For both students who were locked out of in-person instruction for a full year in 2020-21 and those who were not, reading scores remain well below the national average. While scores for students who did not miss in-person instruction dived from the 55th percentile nationally to the 49th, the decline for those with no in person instruction was more drastic, going from the 48th percentile to the 37th.

“I think like every observer around Lansing and across the state, we were disappointed in the numbers, but also not entirely surprised to see the lingering impacts of the COVID-19 pandemic,” Peter Spadafore, with Michigan Alliance for Student Opportunity, told WDET when state test results were released in September. “The state superintendent talks a lot about the impact of virtual instruction. When we were not able to be in classrooms having an impact on those early learners when we’re trying to get at them, soon and quickly to grasp those early reading skills.”

The EPIC report provides context to the results of state M-STEP assessment results for 2024 that showed reading scores for third graders have continued a downward trend to hit a 10-year low, going from 40.9% proficiency in 2023 to 39.6%.

“This compared to … 41.6% in 2021-22, and 42.8% the year before,” WDIV reports. “Students didn’t take the M-STEP in the 2019-20 year, but in the school year before the pandemic, 45.1% of third graders were proficient in English Language Arts.”

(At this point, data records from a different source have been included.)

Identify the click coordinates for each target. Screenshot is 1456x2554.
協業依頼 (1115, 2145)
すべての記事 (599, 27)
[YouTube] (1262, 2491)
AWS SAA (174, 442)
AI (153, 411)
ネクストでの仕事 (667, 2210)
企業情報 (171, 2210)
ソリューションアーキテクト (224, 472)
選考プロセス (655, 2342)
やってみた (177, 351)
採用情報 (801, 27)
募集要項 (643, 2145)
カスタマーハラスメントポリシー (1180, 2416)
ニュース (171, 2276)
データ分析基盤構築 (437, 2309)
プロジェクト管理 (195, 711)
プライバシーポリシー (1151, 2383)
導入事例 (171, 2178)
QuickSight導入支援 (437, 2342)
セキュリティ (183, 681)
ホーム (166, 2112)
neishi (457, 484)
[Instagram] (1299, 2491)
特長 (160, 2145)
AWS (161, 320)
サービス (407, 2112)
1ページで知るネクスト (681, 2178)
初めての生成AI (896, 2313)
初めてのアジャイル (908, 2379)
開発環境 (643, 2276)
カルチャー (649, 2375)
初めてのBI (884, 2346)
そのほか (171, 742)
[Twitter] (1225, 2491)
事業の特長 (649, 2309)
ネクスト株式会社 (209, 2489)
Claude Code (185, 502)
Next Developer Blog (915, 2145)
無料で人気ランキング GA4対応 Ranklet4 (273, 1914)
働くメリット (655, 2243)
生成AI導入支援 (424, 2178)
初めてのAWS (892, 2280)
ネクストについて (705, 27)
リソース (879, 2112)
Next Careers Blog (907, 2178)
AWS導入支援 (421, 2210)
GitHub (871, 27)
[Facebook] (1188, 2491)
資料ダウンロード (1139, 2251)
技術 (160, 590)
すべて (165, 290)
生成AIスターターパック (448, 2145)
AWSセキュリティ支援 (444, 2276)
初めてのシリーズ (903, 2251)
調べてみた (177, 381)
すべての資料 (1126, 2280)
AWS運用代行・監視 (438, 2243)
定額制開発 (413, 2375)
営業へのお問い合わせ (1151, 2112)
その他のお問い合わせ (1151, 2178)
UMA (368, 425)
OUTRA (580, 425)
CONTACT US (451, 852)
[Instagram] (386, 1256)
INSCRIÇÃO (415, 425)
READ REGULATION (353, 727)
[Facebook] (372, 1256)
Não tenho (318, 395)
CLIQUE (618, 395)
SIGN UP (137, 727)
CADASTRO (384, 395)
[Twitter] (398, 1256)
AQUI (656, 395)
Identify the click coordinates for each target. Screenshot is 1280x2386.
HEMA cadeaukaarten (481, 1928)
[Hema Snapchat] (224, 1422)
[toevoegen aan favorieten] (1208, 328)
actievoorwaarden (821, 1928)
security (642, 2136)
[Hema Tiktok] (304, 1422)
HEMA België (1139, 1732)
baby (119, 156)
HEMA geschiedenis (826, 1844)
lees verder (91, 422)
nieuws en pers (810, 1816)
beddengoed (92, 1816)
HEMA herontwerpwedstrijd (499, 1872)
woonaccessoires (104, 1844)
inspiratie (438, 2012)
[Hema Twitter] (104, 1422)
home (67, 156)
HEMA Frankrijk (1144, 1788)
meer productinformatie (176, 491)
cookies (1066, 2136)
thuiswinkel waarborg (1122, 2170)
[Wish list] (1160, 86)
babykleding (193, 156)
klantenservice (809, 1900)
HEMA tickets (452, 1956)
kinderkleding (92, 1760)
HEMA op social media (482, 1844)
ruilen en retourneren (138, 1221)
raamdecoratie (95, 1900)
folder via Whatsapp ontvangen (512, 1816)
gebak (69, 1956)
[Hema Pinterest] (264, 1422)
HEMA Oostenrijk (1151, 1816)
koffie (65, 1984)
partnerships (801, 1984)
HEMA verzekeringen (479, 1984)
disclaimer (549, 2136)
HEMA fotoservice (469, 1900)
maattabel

That data critical to measuring future educational development, as research has found that third graders who lack reading proficiency are four times more likely to become high school dropouts.

Despite the dire situation, Republicans in Lansing argue Whitmer’s policies and budget priorities are only making matters worse. They point to educational changes she approved to water down reading standards and eliminate student progress to evaluate teachers.

There’s also the Whitmer created Michigan Department of Lifelong Education, Advancement, and Potential that state Rep. Jaime Greene, R-Richmond, told the Washington Examiner is “detracting from funding that the department actually needs.”

Whitmer’s MiLEAP, Greene said, “split the Department of Education” to create the governor’s “own parallel department,” a move that came with an executive FY 2025 budget request to transfer 75% or $414 million of Department of Education funds to MiLEAP, though the final budget spent $138.8 million, according to a conference report.

The declining reading proficiency, chronic student absenteeism, increasing mental health issues, and continued threats to school safety are all reasons Republicans opposed significant education cuts in Michigan’s 2025 budget approved by Democrats this summer.

The budget cut $302 million from school safety and mental health funding, while keeping per-pupil education funding flat for the first time in a decade. Those cuts helped to fund other priorities, including $330 million in pet projects for lawmakers, $1 million in legal aid for “asylum seekers,” electric bike incentives, menstrual products in men’s restrooms, and the governor’s multi-billion dollar climate goals.

Michigan Senate Republican Leader Aric Nesbitt highlighted the bottom line when Michigan’s abysmal third-grade reading scores for 2023-24 were released in late August: “6 in 10 Michigan students being unable to read at their grade level is absolutely UNACCEPTABLE and an indictment of Democrats’ education polices during and since the pandemic,” he posted to X.